[Materials provided Boundary: Start]
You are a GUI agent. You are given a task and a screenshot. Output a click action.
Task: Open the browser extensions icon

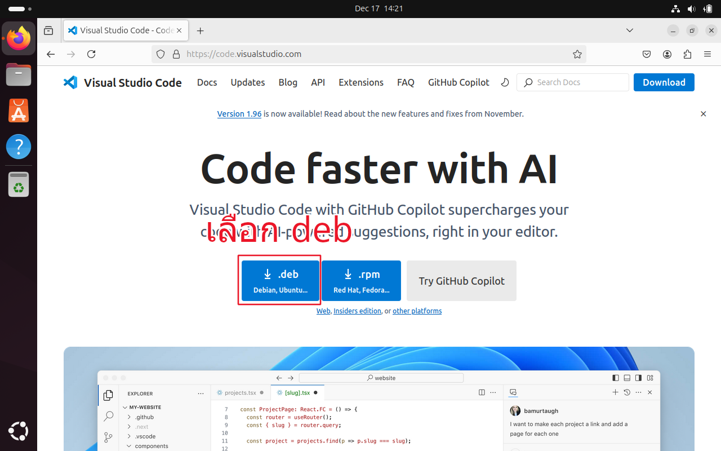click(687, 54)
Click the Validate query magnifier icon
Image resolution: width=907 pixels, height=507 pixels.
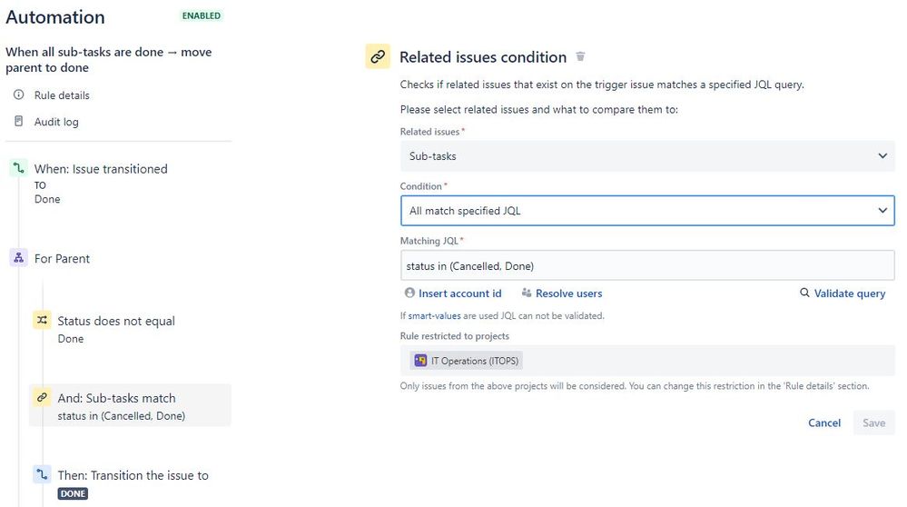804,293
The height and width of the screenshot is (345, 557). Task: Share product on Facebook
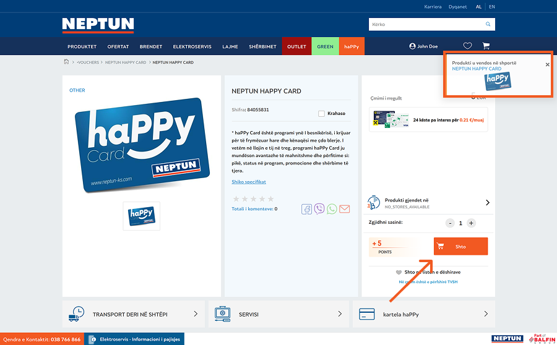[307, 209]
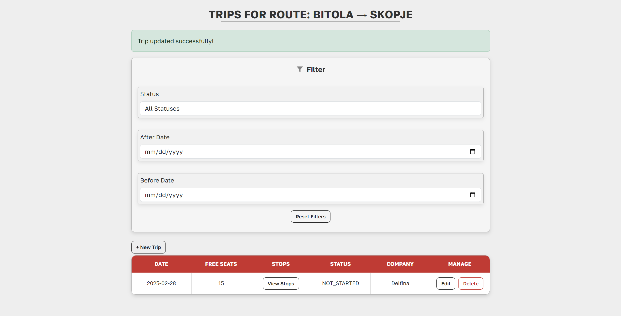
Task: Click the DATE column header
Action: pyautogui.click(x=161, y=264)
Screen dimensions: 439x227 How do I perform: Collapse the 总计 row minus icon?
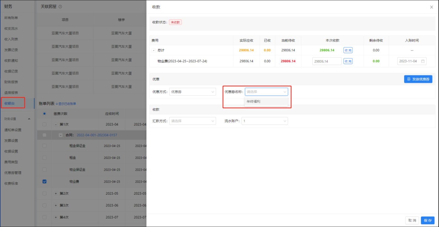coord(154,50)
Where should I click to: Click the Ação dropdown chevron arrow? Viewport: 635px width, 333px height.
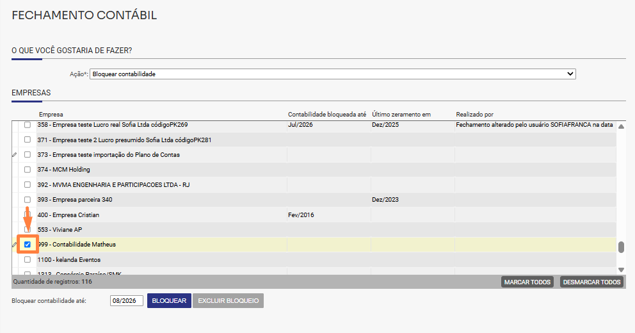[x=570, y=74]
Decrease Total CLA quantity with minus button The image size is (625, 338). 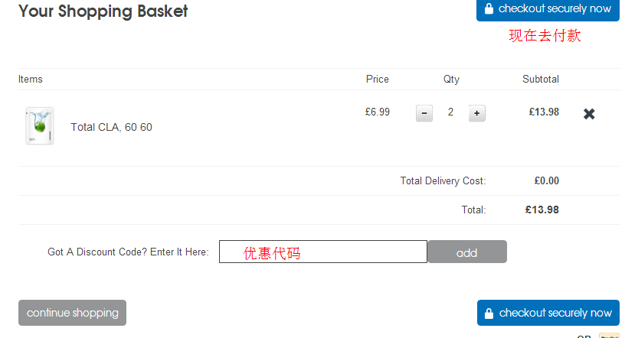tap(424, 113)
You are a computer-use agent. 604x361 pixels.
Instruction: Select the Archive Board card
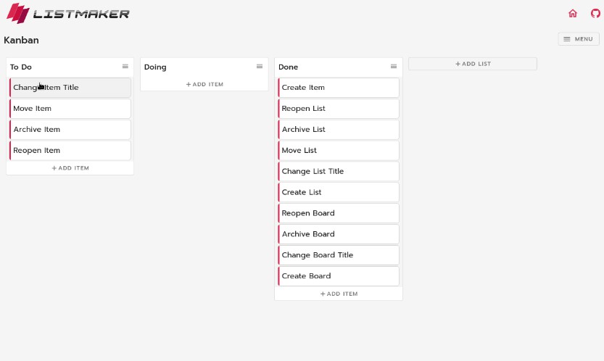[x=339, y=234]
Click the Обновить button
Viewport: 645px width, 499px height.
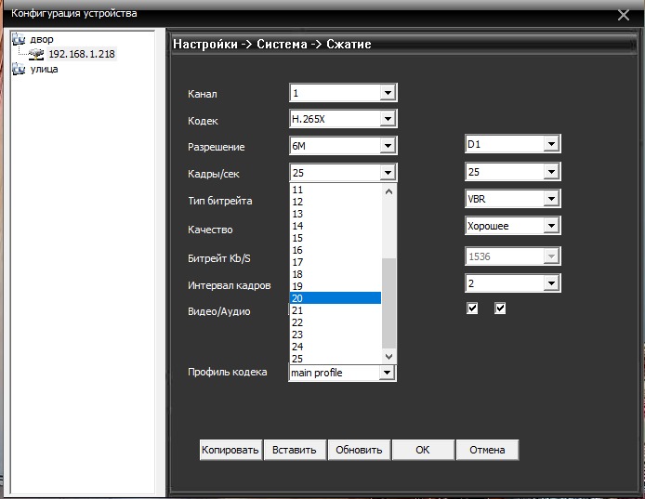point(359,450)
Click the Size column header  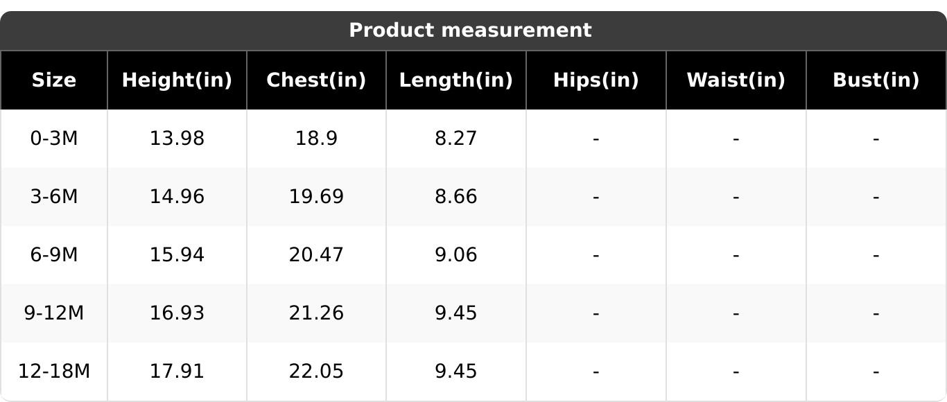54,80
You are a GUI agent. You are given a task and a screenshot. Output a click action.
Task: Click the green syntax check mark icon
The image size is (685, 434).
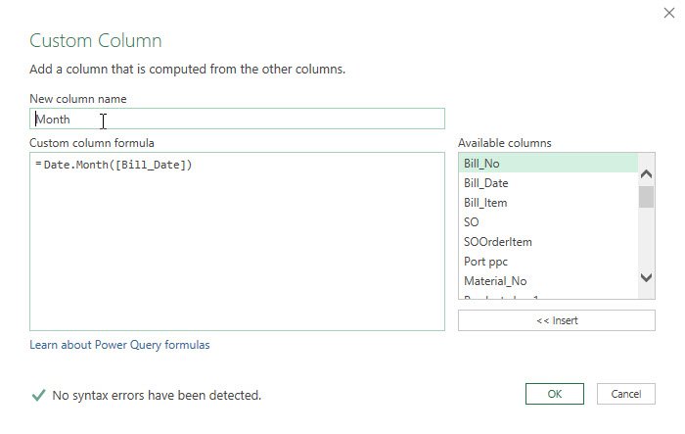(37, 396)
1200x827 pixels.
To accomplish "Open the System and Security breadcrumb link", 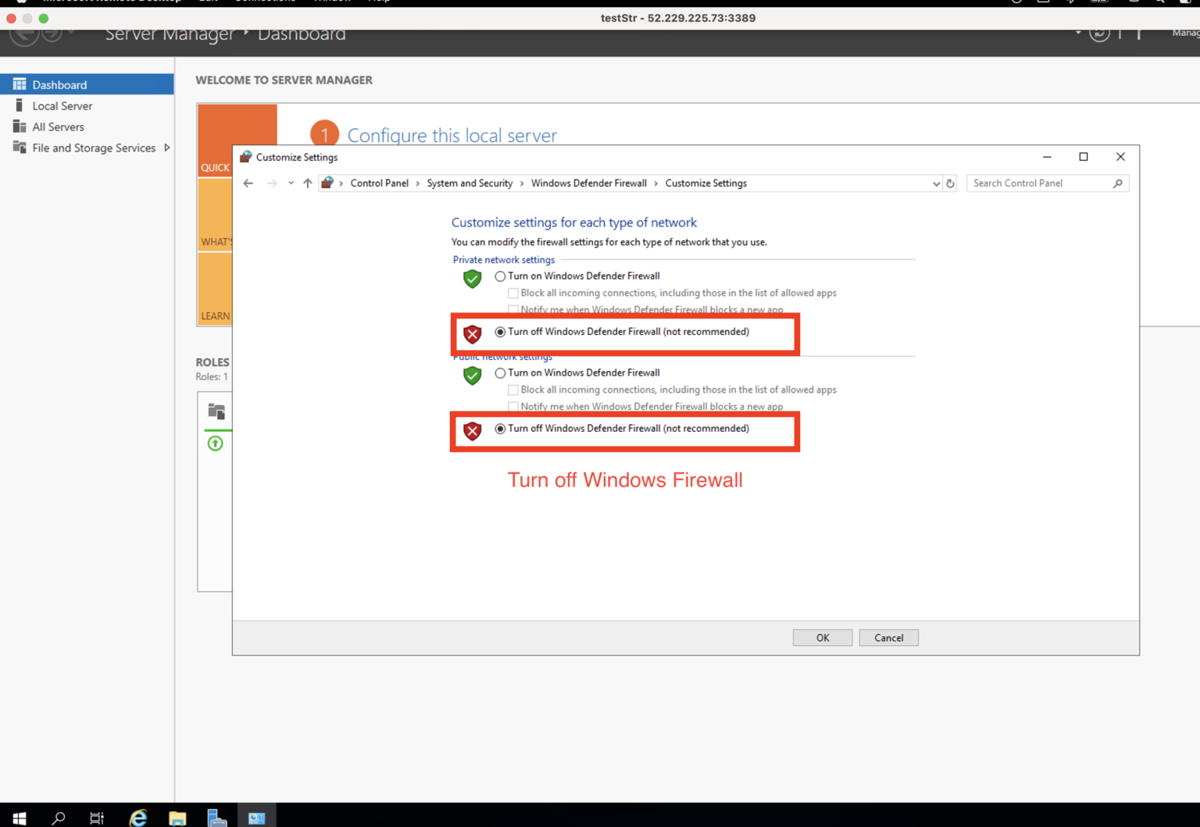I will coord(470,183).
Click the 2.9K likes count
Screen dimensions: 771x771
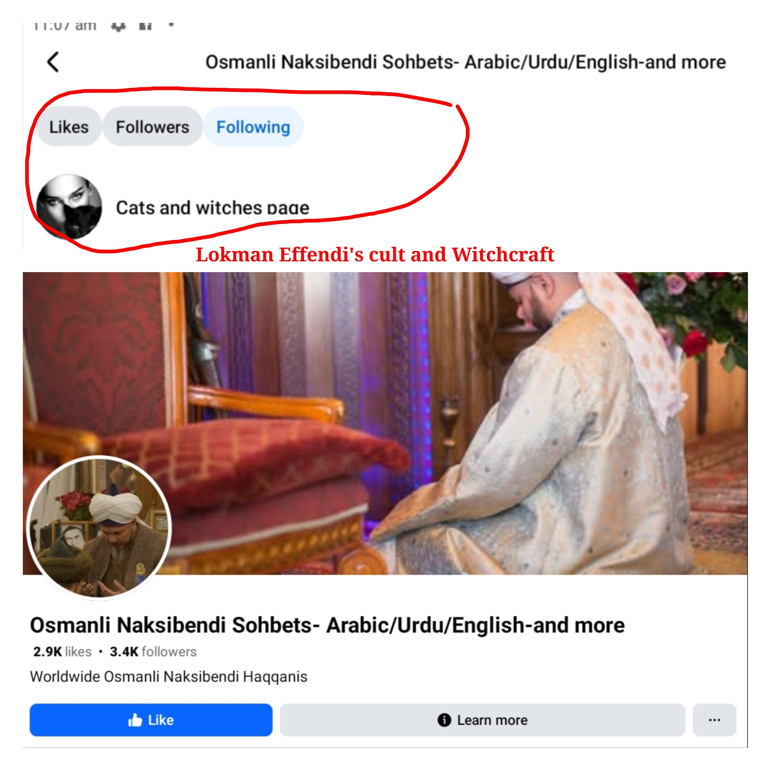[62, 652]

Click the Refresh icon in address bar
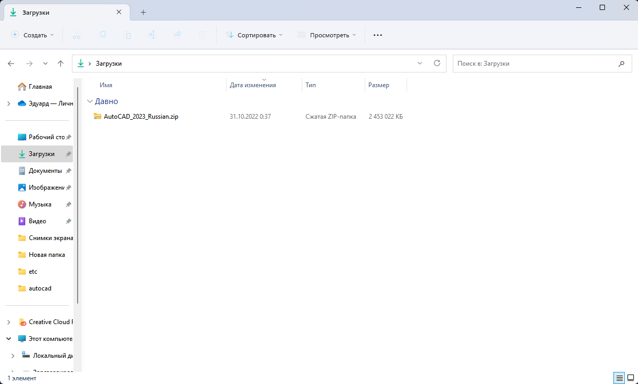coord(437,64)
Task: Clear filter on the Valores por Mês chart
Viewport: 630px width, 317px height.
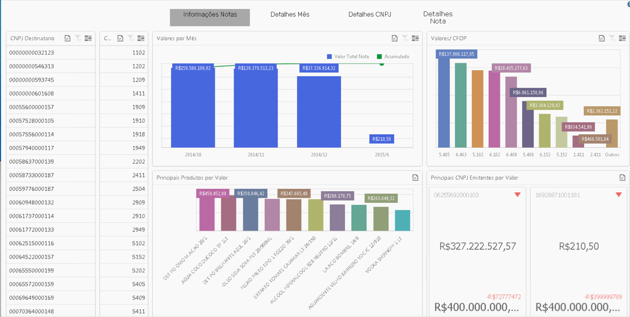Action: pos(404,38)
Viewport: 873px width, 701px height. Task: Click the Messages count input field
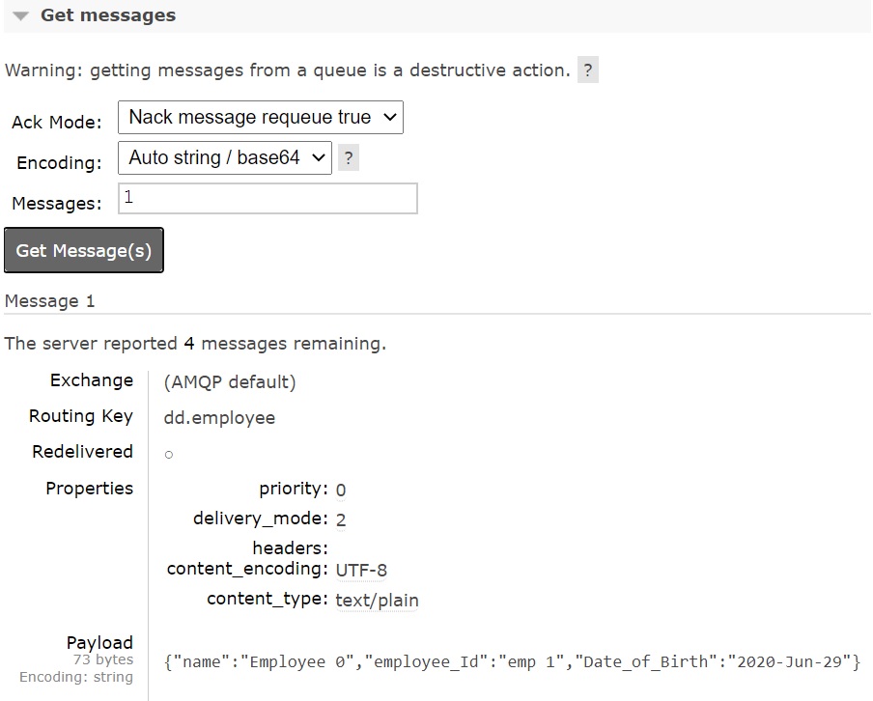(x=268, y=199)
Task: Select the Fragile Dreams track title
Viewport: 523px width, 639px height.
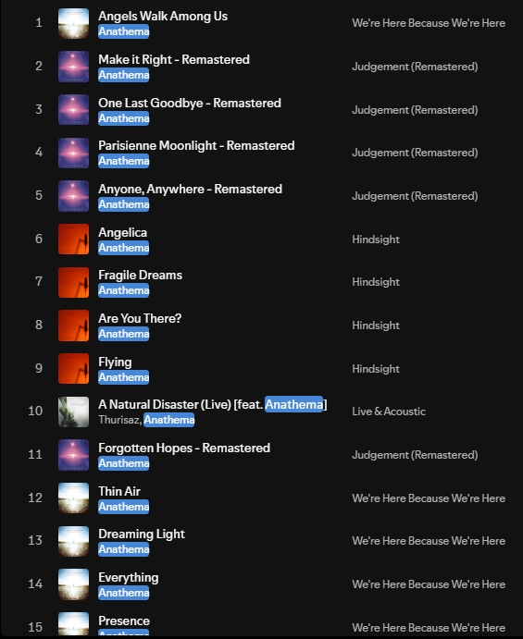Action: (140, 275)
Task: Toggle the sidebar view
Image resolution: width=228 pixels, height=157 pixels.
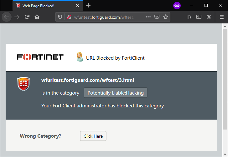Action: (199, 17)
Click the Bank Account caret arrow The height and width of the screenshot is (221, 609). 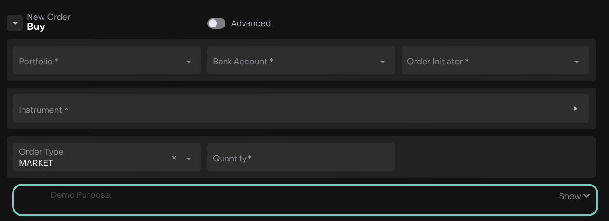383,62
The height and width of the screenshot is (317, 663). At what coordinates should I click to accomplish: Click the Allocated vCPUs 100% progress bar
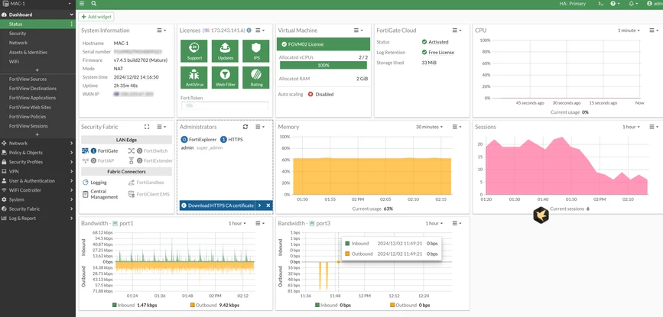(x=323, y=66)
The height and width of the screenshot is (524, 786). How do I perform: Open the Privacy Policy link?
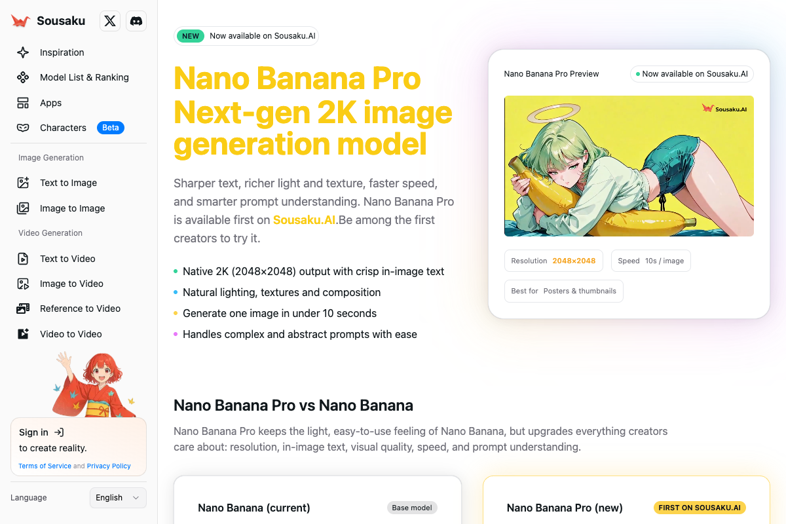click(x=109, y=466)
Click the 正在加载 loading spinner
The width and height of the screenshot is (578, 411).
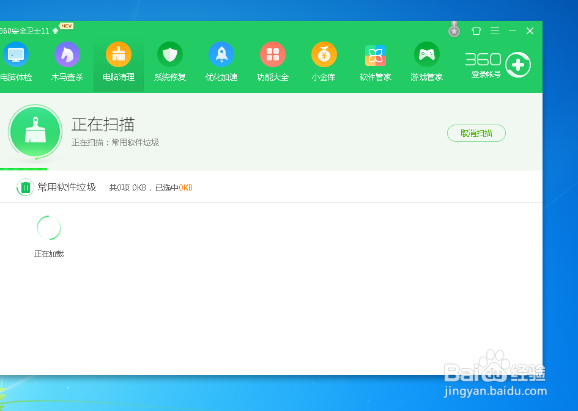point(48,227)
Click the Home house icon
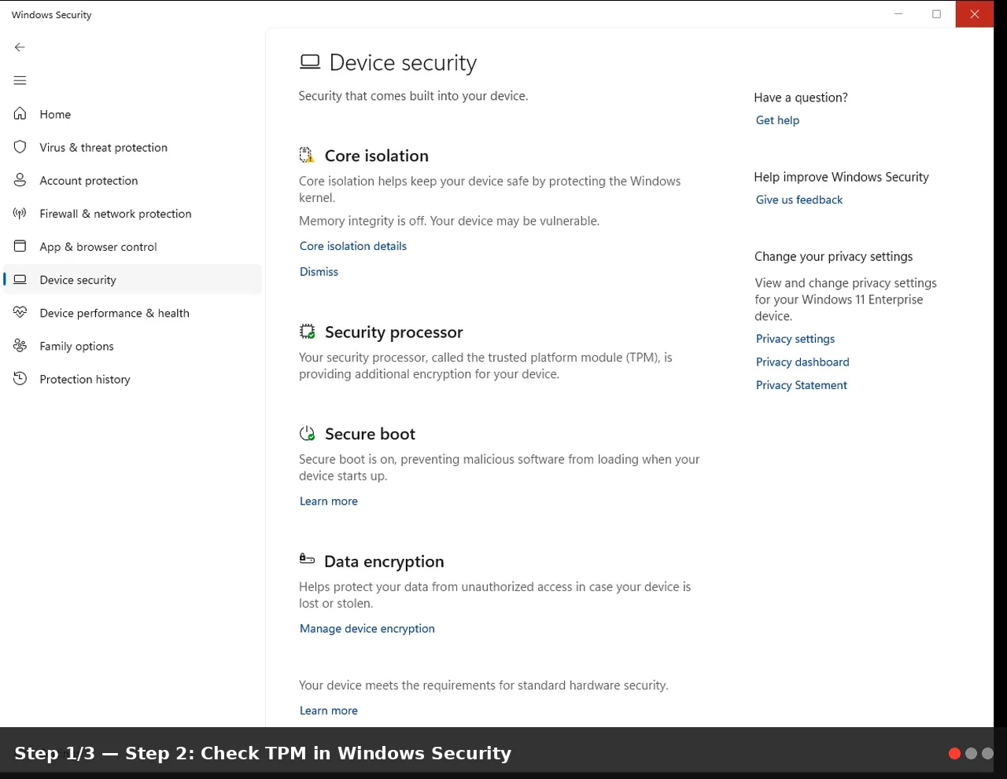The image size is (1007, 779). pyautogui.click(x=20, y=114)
[Materials provided Boundary: End]
## Work required
If the records contain pictures, skip them, and transcribe exactly every line from the one with "The height and width of the screenshot is (317, 663)." through the last line.

## Reply to the task
The height and width of the screenshot is (317, 663). At what coordinates should I click to accomplish: Click the Allocated vCPUs 100% progress bar
(x=323, y=66)
The height and width of the screenshot is (524, 786). How do I perform: Open the Privacy Policy link?
click(x=109, y=466)
Click the 正在加载 loading spinner
The width and height of the screenshot is (578, 411).
point(48,227)
Click the Home house icon
The image size is (1007, 779). pyautogui.click(x=20, y=114)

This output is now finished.